> _TEKS YANG DISEDIAKAN_:
# # # #

|
TAHUN
Hijriah 1435 yang jatuh pada Selasa, 5 November 2013 adalah momentum umat Islam
untuk mereposisi dalam rangka meneguhkan eksistensi dan aktualisasi yang
strategis bagi perjalanan peradaban bangsa ini ke depan.
Dalam
konteks historis, tahun Hijriah menandai era baru Nabi Muhammad saw, sebagai
pemimpin agama sekaligus politik, setelah menjalani masa penuh ujian di Makkah
sebagai pemimpin agama. Di Madinah, Nabi Muhammad berjuang membangun potret
ideal masyarakat yang ditandai penguatan aspek ketuhanan, kerukunan,
kebudayaan, kesetaraan, ekonomi, dan politik.
Inilah
yang kemudian dikenal dengan sebutan masyarakat madani atau civil society.
Masjid dan pasar yang dibangun Nabi, menjadi simbol penguatan aspek agama,
pendidikan, sosial, budaya, politik, dan ekonomi.
Dalam
konteks politik, Nabi memberikan keteladanan untuk selalu mengedepankan aspek
profesionalitas yang menjadikan kapabilitas sebagai kata kunci, bukan
nepotisme, primordialitas, dan sektarianisme. Nabi sampai wafatnya tidak
menunjuk seorang pun untuk menggantikan posisinya sebagai seorang pemimpin.
Dia
menyerahkan untuk dipilih secara demokratis tanpa intervensi sehingga
dihasilkan pemimpin yang mendapat dukungan kuat dari masyarakat yang
dipimpinnya. Nabi menjelaskan bahwa kepemimpinan tak boleh diminta karena akan
memberatkan tanggung jawab.
Bila
dipilih oleh umat maka tak boleh menghindar, tapi harus melaksanakan dengan
penuh tanggung jawab, dan masyarakat yang memilih harus konsekuen memberikan
dukungan. Regenerasi kepemimpinan setelah era Nabi berjalan dinamis dan
kontekstual. Dari Nabi ke sahabat Abu Bakar berjalan secara mendebarkan antara
sahabat Anshar dan Muhajirin yang kemudian berakhir manis. Dari Abu Bakar
kepada Umar bin Khattab berjalan dengan model penunjukan.

# # # #

(Data yang Dikumpulkan)
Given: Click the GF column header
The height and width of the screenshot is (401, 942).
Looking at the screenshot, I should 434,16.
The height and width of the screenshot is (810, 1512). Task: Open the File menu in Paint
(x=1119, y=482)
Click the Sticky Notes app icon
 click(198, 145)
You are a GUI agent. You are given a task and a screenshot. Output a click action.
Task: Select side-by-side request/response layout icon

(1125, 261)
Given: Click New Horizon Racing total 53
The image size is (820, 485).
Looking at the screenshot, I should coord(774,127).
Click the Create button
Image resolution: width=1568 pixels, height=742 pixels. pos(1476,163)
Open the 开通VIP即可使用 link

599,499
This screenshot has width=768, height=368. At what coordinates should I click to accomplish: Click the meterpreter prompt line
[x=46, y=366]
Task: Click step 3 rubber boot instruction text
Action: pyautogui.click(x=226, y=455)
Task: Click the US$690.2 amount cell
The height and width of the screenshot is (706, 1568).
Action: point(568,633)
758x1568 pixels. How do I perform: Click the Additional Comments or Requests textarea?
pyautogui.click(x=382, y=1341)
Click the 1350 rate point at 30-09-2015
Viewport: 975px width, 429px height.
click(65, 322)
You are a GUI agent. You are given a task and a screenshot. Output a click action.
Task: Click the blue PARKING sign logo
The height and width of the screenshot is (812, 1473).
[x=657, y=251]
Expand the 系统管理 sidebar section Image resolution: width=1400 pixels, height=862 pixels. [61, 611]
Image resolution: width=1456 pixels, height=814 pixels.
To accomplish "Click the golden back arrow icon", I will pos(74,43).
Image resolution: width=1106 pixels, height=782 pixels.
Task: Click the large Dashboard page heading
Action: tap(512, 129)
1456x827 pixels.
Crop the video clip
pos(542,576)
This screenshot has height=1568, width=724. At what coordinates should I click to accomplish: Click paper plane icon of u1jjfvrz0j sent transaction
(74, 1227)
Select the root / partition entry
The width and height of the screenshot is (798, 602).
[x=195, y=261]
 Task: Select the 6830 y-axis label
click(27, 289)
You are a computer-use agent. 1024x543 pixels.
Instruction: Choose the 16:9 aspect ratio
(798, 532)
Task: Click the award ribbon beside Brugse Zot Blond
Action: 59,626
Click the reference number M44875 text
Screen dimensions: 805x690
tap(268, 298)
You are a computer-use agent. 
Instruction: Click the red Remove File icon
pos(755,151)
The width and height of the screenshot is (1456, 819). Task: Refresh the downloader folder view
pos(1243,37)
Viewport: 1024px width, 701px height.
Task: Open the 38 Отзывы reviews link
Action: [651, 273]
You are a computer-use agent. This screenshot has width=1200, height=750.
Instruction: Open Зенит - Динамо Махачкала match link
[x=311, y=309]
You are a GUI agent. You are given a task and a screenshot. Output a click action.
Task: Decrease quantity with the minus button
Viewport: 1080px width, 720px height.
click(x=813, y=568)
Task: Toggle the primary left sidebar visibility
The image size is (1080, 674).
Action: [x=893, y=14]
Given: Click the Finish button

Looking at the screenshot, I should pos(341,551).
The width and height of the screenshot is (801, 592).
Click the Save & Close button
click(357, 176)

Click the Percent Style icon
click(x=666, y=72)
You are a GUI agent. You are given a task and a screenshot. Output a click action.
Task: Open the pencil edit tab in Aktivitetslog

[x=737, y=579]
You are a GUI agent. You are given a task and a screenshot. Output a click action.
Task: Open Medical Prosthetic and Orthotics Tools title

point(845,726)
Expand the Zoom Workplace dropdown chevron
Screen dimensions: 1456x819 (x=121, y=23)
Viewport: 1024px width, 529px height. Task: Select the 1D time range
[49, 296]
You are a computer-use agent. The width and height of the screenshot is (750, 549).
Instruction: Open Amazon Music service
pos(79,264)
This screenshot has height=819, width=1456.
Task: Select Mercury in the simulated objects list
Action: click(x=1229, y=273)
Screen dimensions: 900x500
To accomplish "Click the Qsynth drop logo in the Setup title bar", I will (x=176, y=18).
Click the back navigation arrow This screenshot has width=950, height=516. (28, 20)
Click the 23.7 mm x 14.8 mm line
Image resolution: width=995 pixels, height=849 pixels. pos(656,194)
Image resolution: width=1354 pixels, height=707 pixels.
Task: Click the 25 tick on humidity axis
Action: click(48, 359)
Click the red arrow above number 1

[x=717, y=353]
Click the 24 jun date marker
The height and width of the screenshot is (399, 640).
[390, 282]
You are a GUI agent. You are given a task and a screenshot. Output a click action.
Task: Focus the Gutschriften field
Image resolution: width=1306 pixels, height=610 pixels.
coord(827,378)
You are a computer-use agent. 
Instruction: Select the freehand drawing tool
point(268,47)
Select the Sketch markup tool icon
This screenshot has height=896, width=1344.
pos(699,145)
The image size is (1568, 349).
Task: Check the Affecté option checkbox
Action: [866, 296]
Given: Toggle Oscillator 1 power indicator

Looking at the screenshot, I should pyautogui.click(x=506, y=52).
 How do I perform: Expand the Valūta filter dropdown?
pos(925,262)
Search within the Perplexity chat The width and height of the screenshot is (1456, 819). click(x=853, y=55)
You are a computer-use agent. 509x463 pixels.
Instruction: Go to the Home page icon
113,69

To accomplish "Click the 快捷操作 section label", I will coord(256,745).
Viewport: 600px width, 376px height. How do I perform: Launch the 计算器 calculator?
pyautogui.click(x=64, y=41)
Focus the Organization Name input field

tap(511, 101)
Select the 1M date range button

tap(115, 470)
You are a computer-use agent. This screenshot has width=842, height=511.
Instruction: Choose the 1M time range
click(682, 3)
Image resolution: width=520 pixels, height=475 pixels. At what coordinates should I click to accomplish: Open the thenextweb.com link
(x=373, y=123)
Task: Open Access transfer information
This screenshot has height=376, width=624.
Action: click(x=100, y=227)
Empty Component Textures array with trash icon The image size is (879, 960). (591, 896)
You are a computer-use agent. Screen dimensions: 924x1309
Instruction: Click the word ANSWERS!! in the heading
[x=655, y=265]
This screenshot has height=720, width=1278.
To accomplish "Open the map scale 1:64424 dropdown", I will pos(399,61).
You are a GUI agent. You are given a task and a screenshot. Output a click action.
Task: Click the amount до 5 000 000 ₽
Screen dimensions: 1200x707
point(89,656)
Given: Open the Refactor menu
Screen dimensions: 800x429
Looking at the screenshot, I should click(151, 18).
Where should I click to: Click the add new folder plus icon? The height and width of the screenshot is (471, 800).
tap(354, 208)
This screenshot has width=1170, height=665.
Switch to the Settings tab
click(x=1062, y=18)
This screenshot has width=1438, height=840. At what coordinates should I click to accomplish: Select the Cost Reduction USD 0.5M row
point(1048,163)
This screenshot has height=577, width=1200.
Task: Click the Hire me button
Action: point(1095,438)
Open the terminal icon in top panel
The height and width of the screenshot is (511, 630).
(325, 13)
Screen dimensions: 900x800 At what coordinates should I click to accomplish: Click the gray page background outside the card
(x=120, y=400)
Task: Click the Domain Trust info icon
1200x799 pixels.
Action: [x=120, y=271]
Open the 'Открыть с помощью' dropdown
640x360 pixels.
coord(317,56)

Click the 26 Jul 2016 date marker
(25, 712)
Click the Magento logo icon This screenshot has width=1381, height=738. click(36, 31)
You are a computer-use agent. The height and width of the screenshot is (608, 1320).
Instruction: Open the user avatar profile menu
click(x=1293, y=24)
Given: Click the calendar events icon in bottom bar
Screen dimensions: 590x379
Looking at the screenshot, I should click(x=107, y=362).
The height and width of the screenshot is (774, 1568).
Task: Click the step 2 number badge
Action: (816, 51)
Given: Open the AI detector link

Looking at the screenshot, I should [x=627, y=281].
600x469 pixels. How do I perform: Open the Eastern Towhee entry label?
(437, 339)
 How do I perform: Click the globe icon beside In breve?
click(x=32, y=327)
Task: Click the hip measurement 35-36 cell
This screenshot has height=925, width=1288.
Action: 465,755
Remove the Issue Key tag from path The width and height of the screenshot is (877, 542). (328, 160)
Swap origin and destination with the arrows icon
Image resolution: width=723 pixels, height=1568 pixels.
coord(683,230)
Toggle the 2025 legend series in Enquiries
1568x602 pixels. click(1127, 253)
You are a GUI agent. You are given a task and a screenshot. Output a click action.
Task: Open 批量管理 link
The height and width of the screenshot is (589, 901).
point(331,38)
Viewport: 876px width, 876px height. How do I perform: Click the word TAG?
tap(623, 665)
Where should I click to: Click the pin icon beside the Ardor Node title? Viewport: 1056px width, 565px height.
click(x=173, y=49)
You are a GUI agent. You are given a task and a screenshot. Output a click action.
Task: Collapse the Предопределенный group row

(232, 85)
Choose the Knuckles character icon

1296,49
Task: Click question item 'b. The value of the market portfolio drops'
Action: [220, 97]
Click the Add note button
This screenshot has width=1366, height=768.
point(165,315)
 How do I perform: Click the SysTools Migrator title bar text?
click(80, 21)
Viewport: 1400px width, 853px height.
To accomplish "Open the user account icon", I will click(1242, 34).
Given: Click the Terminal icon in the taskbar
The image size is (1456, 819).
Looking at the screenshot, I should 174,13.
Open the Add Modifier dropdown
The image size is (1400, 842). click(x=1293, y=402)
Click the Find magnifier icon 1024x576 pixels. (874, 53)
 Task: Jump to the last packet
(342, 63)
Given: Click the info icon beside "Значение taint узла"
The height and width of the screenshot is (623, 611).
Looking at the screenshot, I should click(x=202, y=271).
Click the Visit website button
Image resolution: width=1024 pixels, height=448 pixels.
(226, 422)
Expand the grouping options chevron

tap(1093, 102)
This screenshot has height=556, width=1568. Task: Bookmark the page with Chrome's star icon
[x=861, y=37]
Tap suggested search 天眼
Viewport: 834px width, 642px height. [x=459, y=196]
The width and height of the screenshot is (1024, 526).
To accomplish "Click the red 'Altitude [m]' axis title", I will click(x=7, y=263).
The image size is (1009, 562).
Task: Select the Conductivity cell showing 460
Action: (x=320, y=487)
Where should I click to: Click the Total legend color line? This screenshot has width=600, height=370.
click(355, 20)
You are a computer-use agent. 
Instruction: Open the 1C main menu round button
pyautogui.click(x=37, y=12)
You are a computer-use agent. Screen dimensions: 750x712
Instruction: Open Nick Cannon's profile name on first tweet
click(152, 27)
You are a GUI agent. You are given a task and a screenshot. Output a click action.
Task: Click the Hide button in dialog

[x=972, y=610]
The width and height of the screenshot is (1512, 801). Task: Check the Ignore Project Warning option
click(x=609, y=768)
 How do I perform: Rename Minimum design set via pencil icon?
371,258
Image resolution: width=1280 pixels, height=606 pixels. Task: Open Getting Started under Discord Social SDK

# # # #

> _SOAL_:
Jawablah pertanyaan berikut berdasarkan teks tentang Tahun Baru Hijriah 1435.
(a) Tahun Hijriah 1435 jatuh pada hari dan tanggal apa?
(b) Apa yang dibangun Nabi sebagai simbol penguatan aspek agama, pendidikan, sosial, budaya, politik, dan ekonomi?
(c) Dengan model apa regenerasi kepemimpinan dari Abu Bakar kepada Umar bin Khattab berjalan?
Entri-entri tersebut tidak diperlukan.

> _JAWABAN_:
(a) Selasa, 5 November 2013.
(b) Masjid dan pasar.
(c) Dengan model penunjukan.